**EXERCISE TEXT:**
The outlook for aHRMs is, frankly, a bit dim, the study indicates—87% of aHRMs don’t see their jobs getting easier, and 78% are concerned about their ability to keep up with future changes in HR regulations. But there are ways to help:

  • aHRMs see HR experts as the most effective means for helping manage their responsibilities. In fact, 75% of aHRMs say they would be more effective in their roles if they had an HR manager to contact for advice, such as one from a Professional Employer Organization or PEO. PEO models allow employers to outsource some of these HR tasks and can provide a trained professional as a resource. These experts also may alleviate some of the stress associated with managing HR tasks.
  • Online resources are another option. Automated tools can help an overwhelmed employee manage compliance, benefits, and payroll by simplifying and organizing tasks and procedures.

Using an ad-hoc HR manager may simply seem like the price of doing business, but the accuracy of employees’ crucial HR information, compliance activities, and benefits enrollment is no place to skimp. Small businesses may benefit from access to a dedicated small business HR support team that can help them implement rock-solid HR best practices and navigate how changing regulations might affect their businesses.

 

7—What Consumers Expect from E-Commerce Apps

Most consumers expect high-tech, personalized experiences on e-commerce apps, according to the 2017 E-Commerce App Survey from Clutch, a leading B2B ratings and reviews firm. At least 80% of those surveyed want app features that allow them to purchase directly through the app, sync loyalty rewards, and get discounts.

While Clutch says these types of features are now more commonplace on apps, other features, are just now breaking into the market. Consumers have said they’d “opt-in for product recommendations, personalized experiences, augmented reality features, and social media integration.”

**PROVIDED DATA:**
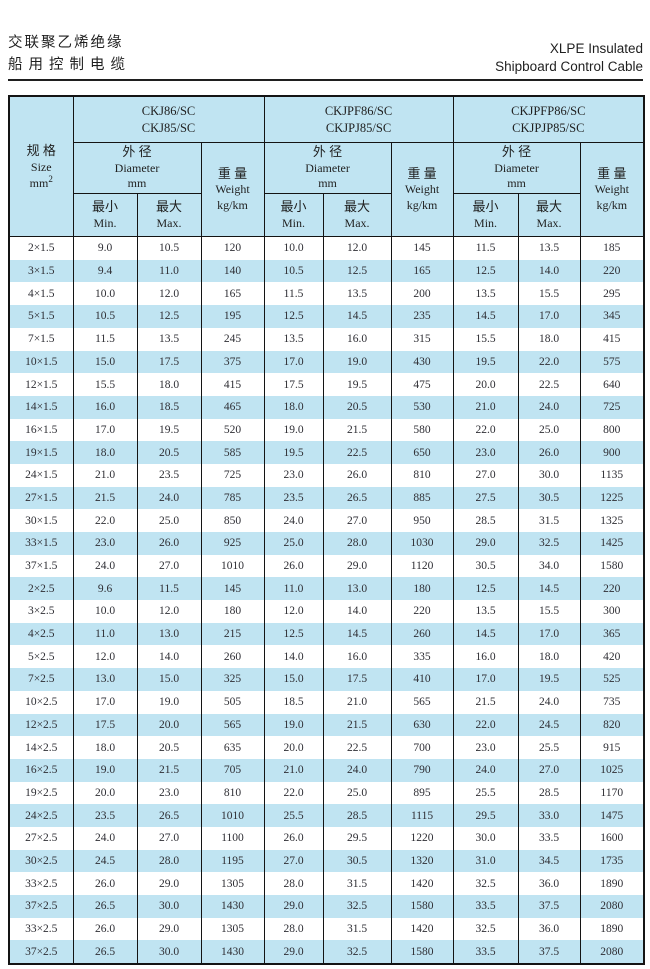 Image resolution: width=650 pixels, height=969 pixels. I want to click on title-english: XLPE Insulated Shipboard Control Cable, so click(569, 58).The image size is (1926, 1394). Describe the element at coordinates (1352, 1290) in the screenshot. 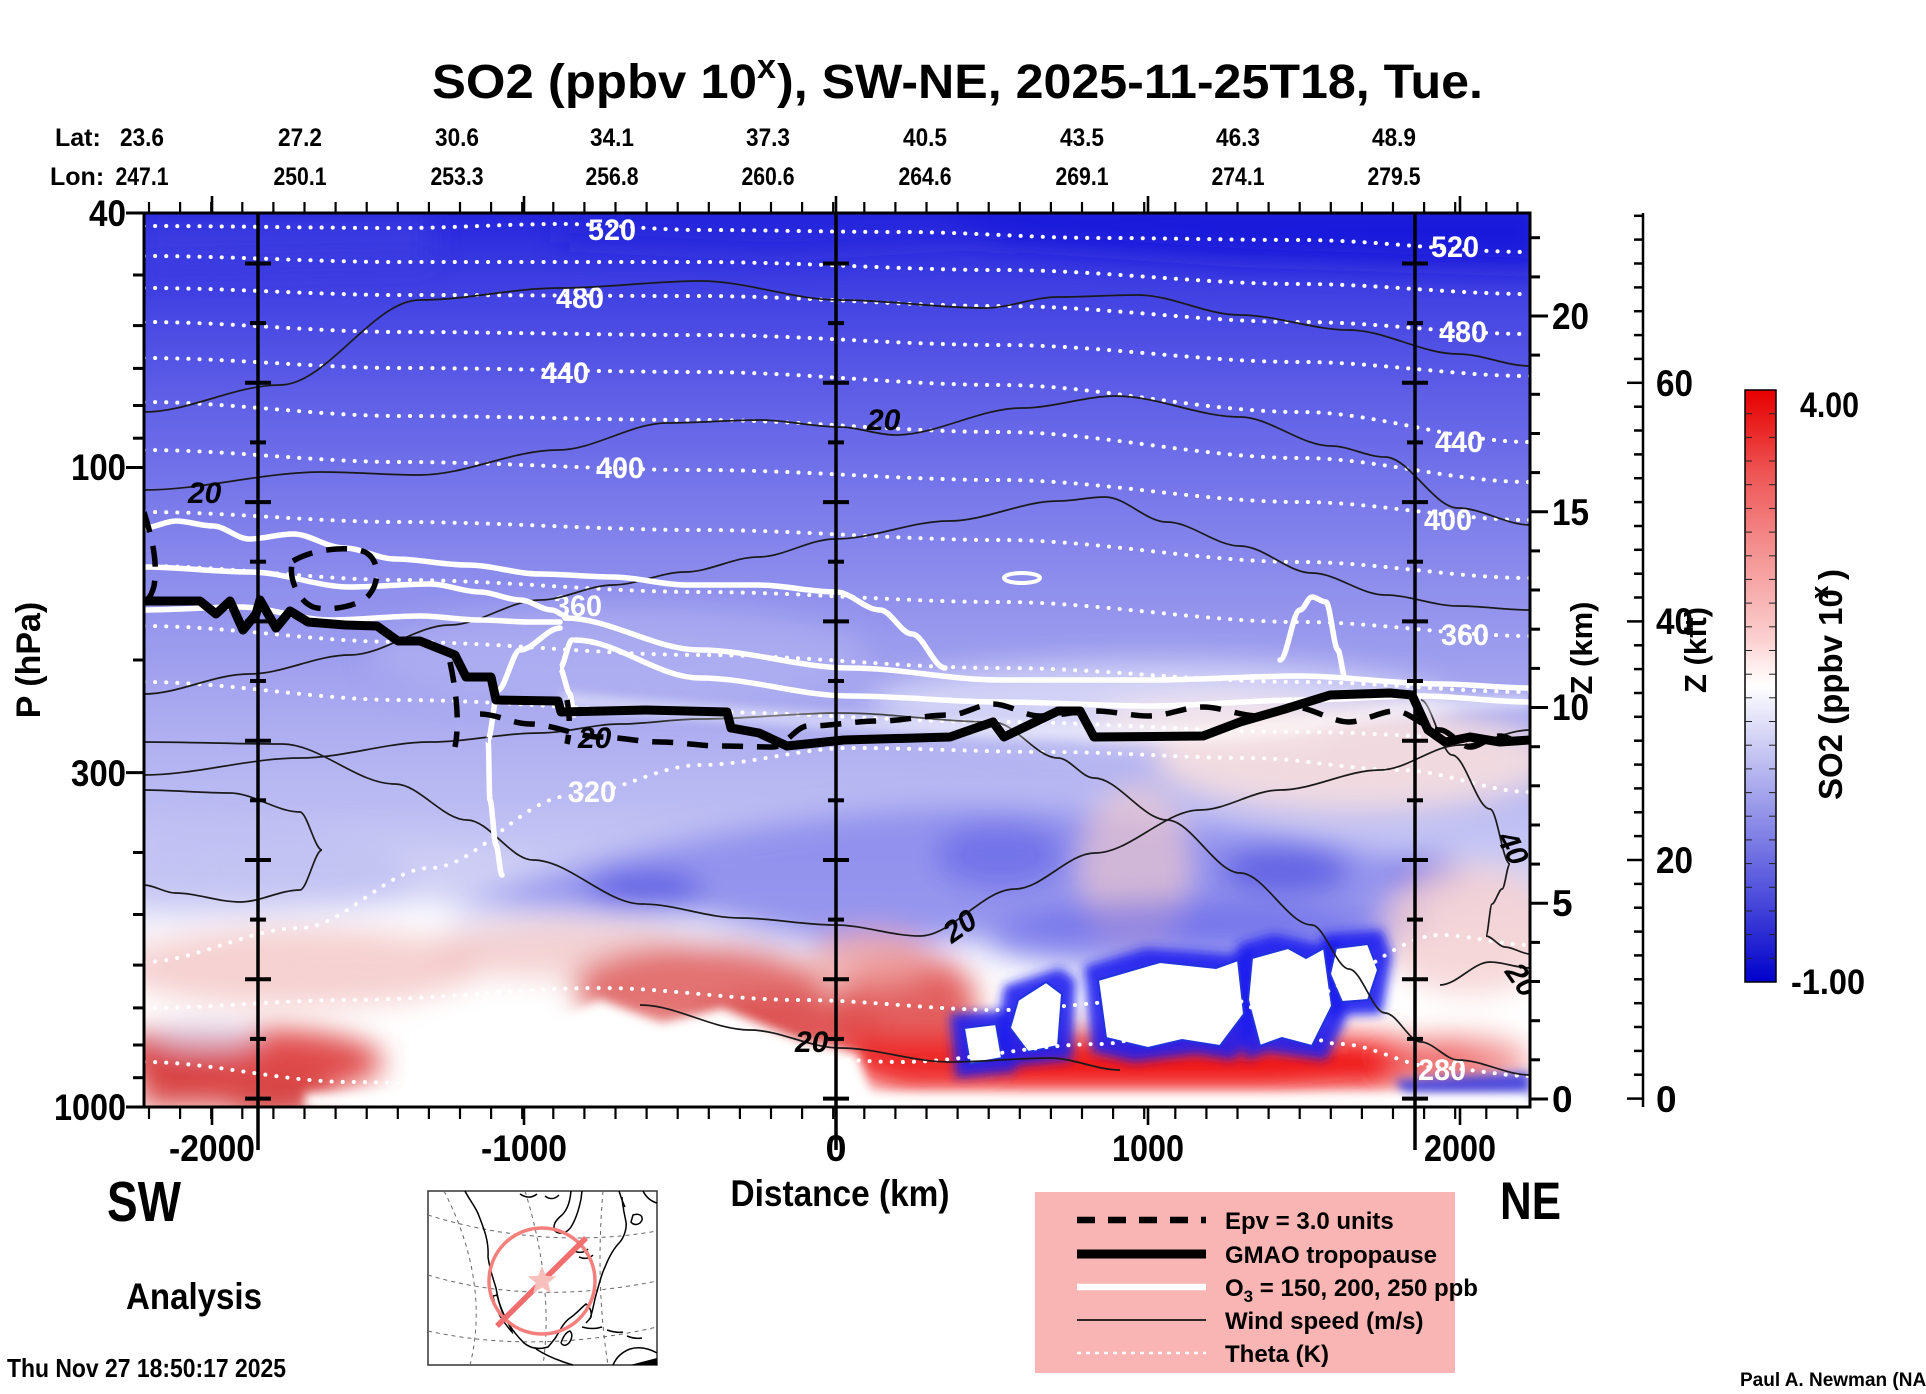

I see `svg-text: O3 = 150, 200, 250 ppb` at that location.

**PROBLEMS AND TASKS:**
#1 Rewrite everything in the article on HR managers and e-commerce apps from "Most consumers expect" down to "and get discounts.", replacing "loyalty rewards" with "gift card balances".
#2 Extend the article on HR managers and e-commerce apps by continuing it from its final sentence.

**ANSWERS IN ORDER:**
#1
Most consumers expect high-tech, personalized experiences on e-commerce apps, according to the 2017 E-Commerce App Survey from Clutch, a leading B2B ratings and reviews firm. At least 80% of those surveyed want app features that allow them to purchase directly through the app, sync gift card balances, and get discounts.

#2
The survey also shows as app technology advances, consumers will continue to prefer apps over websites. Clutch quotes Nik Sanghvi, head of U.S. sales and business development at Robosoft Technologies, “Users prefer native mobile apps over mobile sites because of the user experience, the loading speed, as well as the fact that apps offer frictionless shopping.”

There are four main reasons, says the report, why consumers use e-commerce apps—to find deals, enjoy the flexibility to buy anytime and anywhere, compare products and prices, and save time.

You can check out the full report here.

 

8—Subscription App Trends

Liftoff, a leader in mobile app marketing and retargeting, recently released its first-ever report dedicated entirely subscription apps trends. The data shows “setting subscription costs too low might actually lose otherwise-loyal app users.

Liftoff divided all subscription apps into three distinct categories based on cost-per-month—low: $.99 to $7; medium: $7-$20; and high: $20-$50. They found apps in the medium price range ($7-$20) have the highest install-to-subscription rate of the three price groups, and the lowest cost to acquire a subscriber. In fact, apps that fall in the medium price range see five times more conversions than low-cost subscription apps.

Liftoff’s data indicates if you offer a subscription apps, it might be smarter to charge more—but don’t overdo it: Apps in the highest cost range see a drop-off in conversion rates, averaging at just 0.73%.

Time is money—which price range garners the quickest conversions? The longer it takes a mobile user to get through the funnel from install to subscription, the less likely it is they will subscribe.

Apps at the low end of the pricing scale took the shortest time (15 minutes) to convert users. On the other hand, high-end apps had to wait 22 hours on average before a mobile user committed to a subscription. The good news is medium-cost apps only had to wait 25 minutes for consumers to make a decision to subscribe.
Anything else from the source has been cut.